At a meeting Thursday of the Metro board’s safety and security committee, officials laid out details of their inquiry into the Jan. 30 incident and provided a three-page report to committee members.
Metro General Manager Richard Sarles, who publicly apologized after the Jan. 30 evacuation, told the committee that the agency had mishandled the incident.
“We faced up to the issues, and it was a terrible situation,” Sarles said. “Protocols were not followed. We would not have been there had protocols been followed.”
Sarles said he understood that Metro employees were working under pressure but he said that “we need to improve on the situation.”
The Washington Post has asked for Metro records related to the evacuation incident, but the agency can take as long as 20 days to respond and has yet to provide any of the requested documents.

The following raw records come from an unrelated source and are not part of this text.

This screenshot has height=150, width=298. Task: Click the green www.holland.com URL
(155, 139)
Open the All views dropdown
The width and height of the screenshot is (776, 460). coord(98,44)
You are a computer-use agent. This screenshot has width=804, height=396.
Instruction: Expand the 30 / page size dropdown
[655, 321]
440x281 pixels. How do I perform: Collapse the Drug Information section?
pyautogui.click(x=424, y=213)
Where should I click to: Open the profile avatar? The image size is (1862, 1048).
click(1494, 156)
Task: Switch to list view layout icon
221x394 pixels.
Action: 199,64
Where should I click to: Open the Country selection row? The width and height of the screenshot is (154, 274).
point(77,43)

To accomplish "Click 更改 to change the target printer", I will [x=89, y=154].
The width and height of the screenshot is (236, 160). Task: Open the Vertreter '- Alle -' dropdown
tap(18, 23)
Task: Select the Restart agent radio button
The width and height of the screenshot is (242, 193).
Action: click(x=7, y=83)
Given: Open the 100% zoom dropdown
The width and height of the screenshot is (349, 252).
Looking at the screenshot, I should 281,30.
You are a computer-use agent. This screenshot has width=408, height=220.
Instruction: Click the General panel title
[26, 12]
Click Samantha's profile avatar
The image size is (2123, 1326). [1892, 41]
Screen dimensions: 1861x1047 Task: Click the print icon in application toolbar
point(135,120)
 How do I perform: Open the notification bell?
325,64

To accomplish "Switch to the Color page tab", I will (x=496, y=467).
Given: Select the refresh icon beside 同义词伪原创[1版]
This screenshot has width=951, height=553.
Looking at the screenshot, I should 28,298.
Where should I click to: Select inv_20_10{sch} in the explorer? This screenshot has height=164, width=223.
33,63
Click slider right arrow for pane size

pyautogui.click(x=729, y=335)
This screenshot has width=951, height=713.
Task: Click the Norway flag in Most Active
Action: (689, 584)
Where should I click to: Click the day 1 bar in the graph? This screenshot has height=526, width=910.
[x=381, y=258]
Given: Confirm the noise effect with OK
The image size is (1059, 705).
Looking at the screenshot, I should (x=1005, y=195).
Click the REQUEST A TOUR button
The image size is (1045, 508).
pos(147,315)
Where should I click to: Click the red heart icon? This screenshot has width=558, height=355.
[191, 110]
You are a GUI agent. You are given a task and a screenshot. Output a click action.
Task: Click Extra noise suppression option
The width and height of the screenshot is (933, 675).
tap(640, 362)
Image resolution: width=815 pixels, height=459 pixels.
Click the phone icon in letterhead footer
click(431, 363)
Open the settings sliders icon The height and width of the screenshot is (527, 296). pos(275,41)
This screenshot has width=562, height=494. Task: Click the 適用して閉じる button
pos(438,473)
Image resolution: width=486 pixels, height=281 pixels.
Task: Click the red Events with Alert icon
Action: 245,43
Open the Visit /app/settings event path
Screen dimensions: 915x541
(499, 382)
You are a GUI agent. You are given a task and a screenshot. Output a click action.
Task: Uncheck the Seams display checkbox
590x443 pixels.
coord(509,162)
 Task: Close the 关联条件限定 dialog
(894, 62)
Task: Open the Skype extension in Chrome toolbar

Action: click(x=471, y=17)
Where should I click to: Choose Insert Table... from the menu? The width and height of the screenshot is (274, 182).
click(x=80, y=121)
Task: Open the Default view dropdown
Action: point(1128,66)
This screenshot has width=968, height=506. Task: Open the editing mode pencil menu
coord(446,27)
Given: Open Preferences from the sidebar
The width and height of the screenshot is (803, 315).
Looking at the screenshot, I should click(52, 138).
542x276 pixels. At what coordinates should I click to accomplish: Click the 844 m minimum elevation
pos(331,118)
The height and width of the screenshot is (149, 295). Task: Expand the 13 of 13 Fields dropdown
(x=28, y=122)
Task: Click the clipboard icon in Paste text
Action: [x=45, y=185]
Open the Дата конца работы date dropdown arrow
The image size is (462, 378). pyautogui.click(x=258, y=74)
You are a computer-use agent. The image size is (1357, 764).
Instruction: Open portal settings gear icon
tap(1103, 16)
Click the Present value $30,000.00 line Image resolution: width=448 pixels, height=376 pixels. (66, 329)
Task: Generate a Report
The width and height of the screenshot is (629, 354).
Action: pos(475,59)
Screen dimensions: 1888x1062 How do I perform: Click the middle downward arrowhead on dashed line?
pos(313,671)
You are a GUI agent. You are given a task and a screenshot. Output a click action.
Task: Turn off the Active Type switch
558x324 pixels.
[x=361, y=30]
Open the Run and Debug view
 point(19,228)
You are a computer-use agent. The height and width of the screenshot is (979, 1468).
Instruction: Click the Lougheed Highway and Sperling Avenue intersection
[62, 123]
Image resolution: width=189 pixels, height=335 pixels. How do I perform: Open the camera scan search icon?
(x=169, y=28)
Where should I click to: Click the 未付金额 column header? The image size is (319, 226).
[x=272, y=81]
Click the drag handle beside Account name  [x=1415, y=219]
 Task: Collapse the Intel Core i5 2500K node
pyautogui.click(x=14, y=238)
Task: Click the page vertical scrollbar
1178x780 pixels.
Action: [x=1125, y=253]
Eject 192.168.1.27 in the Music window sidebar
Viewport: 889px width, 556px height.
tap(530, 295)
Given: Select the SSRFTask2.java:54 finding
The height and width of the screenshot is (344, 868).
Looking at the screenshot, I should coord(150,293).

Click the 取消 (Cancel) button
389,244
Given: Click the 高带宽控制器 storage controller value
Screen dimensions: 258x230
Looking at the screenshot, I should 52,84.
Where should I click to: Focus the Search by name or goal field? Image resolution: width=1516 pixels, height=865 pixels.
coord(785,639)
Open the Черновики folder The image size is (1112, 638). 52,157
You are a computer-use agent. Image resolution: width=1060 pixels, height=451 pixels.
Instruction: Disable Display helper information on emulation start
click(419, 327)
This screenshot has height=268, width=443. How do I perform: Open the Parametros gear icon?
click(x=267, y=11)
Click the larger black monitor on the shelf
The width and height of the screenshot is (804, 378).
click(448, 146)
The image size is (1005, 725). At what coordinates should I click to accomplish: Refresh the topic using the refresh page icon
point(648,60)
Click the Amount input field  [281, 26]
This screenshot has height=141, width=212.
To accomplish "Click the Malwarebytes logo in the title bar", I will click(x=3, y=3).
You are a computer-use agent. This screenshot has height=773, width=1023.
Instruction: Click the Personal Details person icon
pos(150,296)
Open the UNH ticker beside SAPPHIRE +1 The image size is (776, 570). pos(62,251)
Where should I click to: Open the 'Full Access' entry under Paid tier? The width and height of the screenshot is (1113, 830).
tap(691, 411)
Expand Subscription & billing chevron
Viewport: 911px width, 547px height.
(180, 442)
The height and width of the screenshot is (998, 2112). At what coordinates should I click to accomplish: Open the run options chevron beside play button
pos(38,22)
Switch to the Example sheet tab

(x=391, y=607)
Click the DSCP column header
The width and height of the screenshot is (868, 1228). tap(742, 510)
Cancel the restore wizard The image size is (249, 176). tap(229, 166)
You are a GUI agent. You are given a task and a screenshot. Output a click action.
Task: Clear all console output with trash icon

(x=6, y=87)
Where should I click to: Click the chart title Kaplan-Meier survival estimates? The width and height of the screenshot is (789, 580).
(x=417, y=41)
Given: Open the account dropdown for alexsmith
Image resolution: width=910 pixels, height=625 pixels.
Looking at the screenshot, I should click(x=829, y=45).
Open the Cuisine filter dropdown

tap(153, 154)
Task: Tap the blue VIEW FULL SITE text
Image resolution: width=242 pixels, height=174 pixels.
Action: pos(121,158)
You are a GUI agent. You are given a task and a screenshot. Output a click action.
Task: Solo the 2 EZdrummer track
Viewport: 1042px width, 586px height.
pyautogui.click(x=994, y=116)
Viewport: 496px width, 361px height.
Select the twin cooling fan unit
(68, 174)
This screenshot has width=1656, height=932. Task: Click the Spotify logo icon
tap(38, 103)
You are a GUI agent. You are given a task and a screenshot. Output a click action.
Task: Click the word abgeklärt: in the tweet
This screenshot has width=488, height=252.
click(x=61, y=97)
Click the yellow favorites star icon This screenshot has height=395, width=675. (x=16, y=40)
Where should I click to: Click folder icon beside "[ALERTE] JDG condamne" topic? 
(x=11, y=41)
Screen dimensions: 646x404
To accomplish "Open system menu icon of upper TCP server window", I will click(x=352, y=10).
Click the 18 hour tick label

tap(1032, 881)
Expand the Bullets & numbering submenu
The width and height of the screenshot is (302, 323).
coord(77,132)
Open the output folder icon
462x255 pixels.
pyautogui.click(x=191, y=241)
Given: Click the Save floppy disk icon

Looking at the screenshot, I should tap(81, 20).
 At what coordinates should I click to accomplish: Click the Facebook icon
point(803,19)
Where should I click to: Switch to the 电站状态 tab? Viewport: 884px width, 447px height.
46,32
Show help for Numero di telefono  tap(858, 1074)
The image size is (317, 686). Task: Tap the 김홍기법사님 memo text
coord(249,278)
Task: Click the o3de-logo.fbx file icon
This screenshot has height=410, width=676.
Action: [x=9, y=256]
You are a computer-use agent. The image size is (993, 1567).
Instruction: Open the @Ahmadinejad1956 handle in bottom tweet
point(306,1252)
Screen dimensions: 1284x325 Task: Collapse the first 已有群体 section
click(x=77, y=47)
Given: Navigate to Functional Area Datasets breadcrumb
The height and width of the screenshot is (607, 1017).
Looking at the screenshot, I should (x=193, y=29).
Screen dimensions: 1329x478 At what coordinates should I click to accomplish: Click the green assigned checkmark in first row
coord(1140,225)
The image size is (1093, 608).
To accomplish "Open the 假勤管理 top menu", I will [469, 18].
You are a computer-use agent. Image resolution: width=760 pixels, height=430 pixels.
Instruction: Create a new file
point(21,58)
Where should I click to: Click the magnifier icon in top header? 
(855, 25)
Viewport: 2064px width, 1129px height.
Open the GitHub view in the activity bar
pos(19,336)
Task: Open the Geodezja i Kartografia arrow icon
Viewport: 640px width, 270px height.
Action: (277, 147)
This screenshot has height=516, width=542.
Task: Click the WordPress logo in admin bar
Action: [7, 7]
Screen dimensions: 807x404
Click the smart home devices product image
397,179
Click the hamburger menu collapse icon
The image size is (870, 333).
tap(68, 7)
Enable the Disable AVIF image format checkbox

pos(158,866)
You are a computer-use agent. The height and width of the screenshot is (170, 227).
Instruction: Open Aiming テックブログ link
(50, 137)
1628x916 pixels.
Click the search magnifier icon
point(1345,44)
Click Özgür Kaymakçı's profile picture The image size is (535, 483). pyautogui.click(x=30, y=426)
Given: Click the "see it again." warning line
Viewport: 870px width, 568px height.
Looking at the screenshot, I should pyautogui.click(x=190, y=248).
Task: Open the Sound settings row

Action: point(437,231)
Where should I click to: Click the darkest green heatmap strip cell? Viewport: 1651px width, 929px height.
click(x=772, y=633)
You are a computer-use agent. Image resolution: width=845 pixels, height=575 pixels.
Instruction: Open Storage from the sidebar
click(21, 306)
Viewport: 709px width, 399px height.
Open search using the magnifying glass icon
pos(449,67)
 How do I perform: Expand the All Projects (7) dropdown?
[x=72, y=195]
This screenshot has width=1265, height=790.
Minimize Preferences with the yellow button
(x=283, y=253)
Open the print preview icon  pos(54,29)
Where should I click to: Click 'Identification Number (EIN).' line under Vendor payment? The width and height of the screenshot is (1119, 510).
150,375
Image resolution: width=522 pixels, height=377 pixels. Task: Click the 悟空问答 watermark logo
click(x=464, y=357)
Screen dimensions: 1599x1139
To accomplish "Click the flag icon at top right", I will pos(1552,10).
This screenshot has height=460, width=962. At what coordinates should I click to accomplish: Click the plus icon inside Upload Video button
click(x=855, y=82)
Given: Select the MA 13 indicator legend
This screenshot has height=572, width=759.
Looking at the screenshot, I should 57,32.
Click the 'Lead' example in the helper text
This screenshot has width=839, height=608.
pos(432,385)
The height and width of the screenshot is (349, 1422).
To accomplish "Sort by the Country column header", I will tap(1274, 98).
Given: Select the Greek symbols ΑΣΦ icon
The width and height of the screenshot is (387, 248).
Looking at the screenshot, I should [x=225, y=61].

Leading up to the Jan. 30 incident, crews were working to repair an electrical insulator that had started to smoke, and trains had started to single-track — or use the same track in both directions — through the area.
A Metro Transit Police sergeant on the scene saw train lights coming and did not know the train was going to divert to the other track. Thinking that workers on the track were in danger, the sergeant hit an emergency cutoff switch, according to officials. Two trains — 507 and 512 — were waiting their turns to go through and were stranded when that stretch of track lost power.
After cutting off power, the sergeant failed to follow protocol, which required him to pick up a nearby phone that provides a direct line to the agency’s command center, according to the account provided at the meeting. That left the operations command center in the dark about why power had been shut off on that section of track, Metro officials said.
The sergeant radioed a transit police liaison in the command center, but the liaison failed to communicate to other authorities that the power had been cut by the sergeant on the scene.
Just as the command center was about to restore power, it received reports that passengers had exited trains and were walking on the tracks. About 200 passengers came up a vent shaft and surfaced in Anacostia Park.
Compounding the crisis were concerns about a powerful thunderstorm that was about to hit the area. “Customers were alarmed,” said Lynn Bowersox, assistant general manager for customer service, communications and marketing. “That sense of alarm led them to self-evacuate.”